Sales of Merck’s immunotherapy Keytruda slightly missed analysts’ mark for the last three months of 2016, with U.S. sales coming in at $271 million, while consensus estimates were $296 million. Merck initially reported Keytruda sales of $311 million, but that figure included $40 million in deferred revenue. 

Thirty-percent of Keytruda’s U.S. sales came from patients undergoing treatment for lung cancer, Merck CFO Robert Davis told investors on Thursday. If its combination of Keytruda and chemotherapy receives approval in the coming months, it will be the only approved-immunotherapy option in first-line non-small cell lung cancer for all or most of the year.

That FDA decision could make a Keytruda combo drug a foundational lung-cancer immunotherapy among oncologists, according to Stephanie Hawthorne, VP of clinical and scientific assessment at Kantar Health.

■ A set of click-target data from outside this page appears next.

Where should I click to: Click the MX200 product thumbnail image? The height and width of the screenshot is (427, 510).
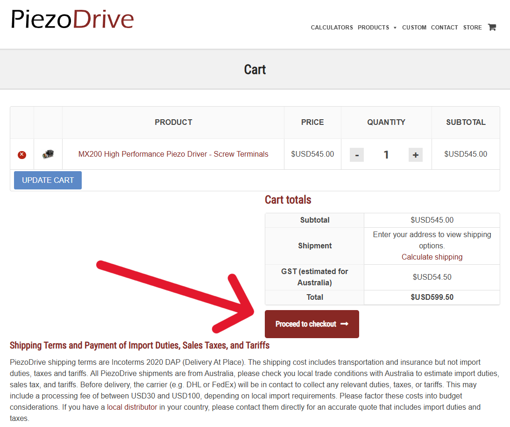coord(48,154)
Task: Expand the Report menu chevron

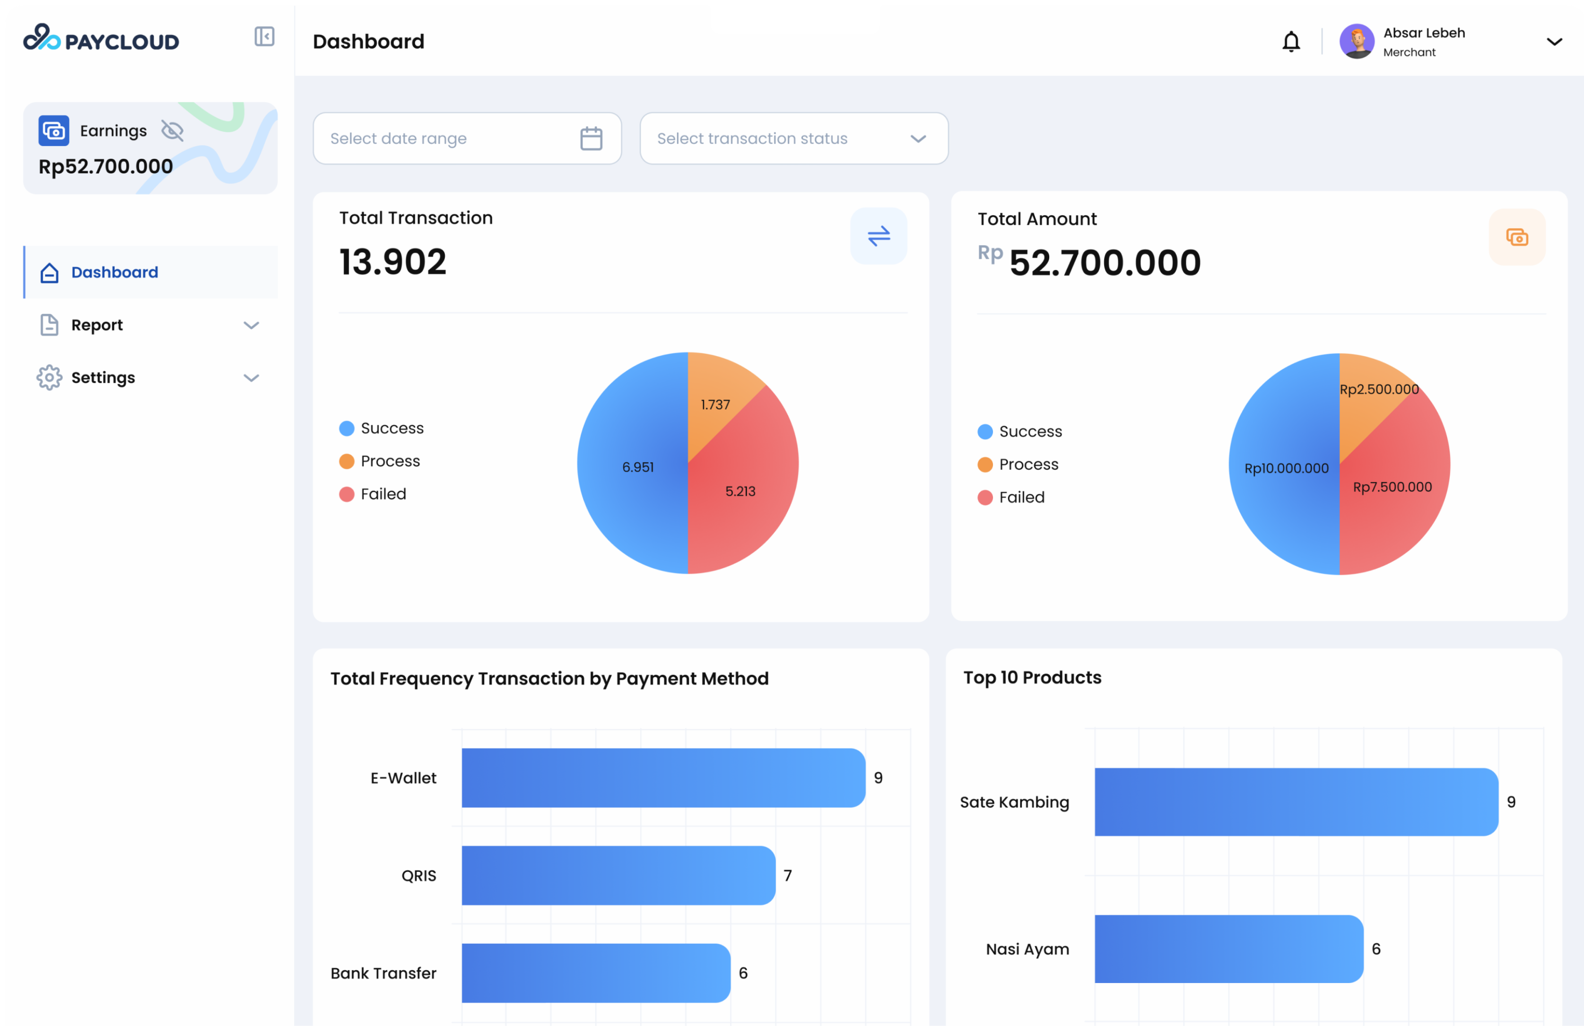Action: click(x=251, y=325)
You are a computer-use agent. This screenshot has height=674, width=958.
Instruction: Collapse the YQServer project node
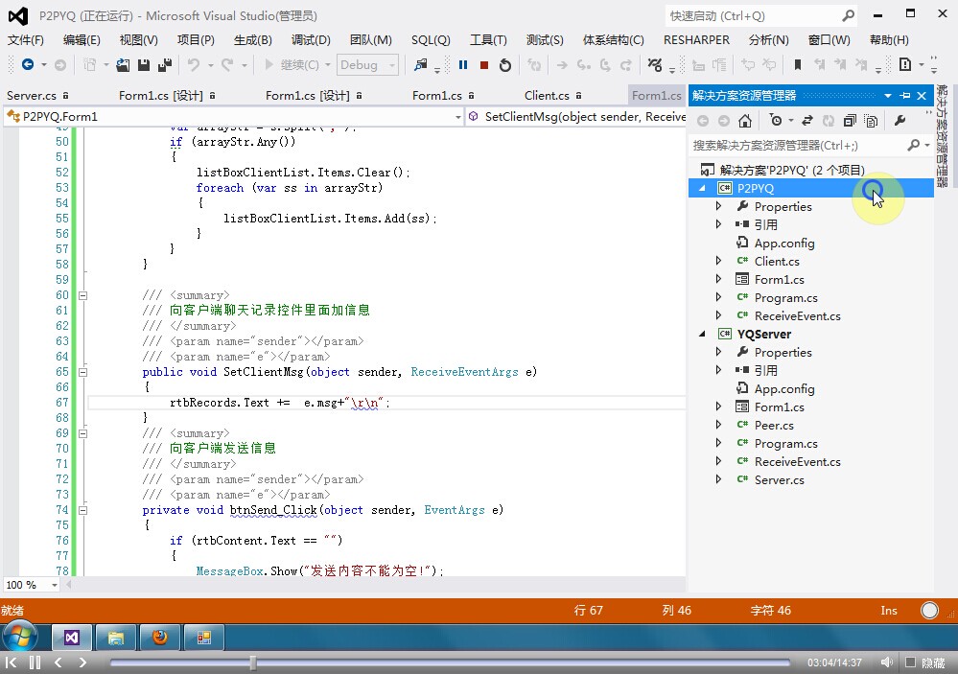coord(702,334)
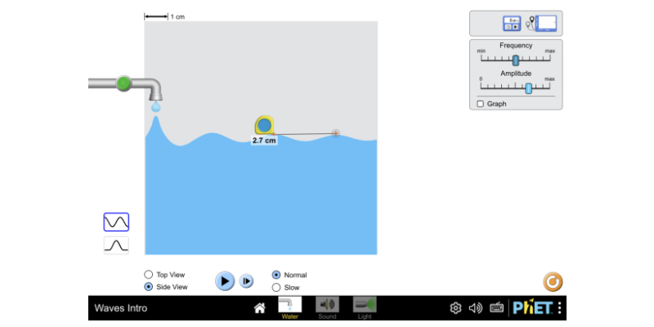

Keytruda’s main competitor, Bristol-Myers Squibb’s combination therapy of Opdivo and Yervoy, isn’t expected to file for approval from the FDA until the end of the year at the earliest.

See also: Merck launches DTC campaign for Keytruda

BMS said it would not pursue the accelerated approval pathway for its Opdivo-Yervoy combination in advanced first-line lung cancer, a decision that the drugmaker announced on January 19. Merck said just a week prior, on January 10, that the FDA accepted its filing of a combination of Keytruda and a chemotherapy agent for accelerated approval as a treatment for advanced first-line lung cancer. Merck expects to receive a decision from the FDA by May 10.

Earlier this week, Merck launched a direct-to-consumer campaign, “Sharon’s Tru Story,” for Keytruda. Drugmakers often employ DTC campaigns for first-in class indications like Keytruda received in October — when it was cleared for first-line use as a standalone treatment or monotherapy — Credit Suisse analyst Vamil Divan has said.

See also: Merck outspends Bristol-Myers Squibb on journal ads for Keytruda

For the experimental combination, Merck studied patients regardless of their PD-L1 expression. This is different than Keytruda’s monotherapy trial, which only studied the drug’s efficacy in patients with high levels of PD-L1 expression, a non-small cell lung cancer biomarker. Merck’s EVP and president of global human health, Adam Schechter, told investors that the company estimates that two-thirds of new non-small-cell lung-cancer patients are having their tumors tested for levels of PD-L1 expression, and that most patients with expression levels higher than 50% are being treated with Keytruda.

Opdivo’s future, Kantar’s Hawthorne said, hinges on its CheckMate227 Phase-III trial, which kicked off last year. “227 is going to be a very informative study,” she said, “It’s looking at Opdivo monotherapy vs. Opdivo and Yervoy vs. Opdivo and chemo vs. chemotherapy. It’s going to cover all these bases.”

See also: Merck’s Keytruda combo could edge out the competition

The findings of that trial are expected to be used to support Bristol’s filing with the FDA for an Opdivo-combination therapy. Evercore ISI analyst John Scotti wrote in an investor note last month that an FDA-filing for an Opdivo-Yervoy combo could occur in 2017 if the trial hits its endpoint on an interim analysis.

But during the earnings call, Roger Perlmutter, EVP and president of Merck research, cautioned against oversized expectations of Keytruda. He said that the company believes that this segment of the immunotherapy treatment landscape will be “personalized” in the long-term, meaning fewer patients within the lung-cancer market, and that he does “not expect that one-size-will-fit-all here and that every cancer patient will receive the same combination.”

Hawthorne agreed with that assessment, saying that treatment with immunotherapies will likely be a “balancing act” for oncologists. “I’m not sure we’ll have one dominant therapy, unless the survival curves clearly show one is superior than the other,” she said.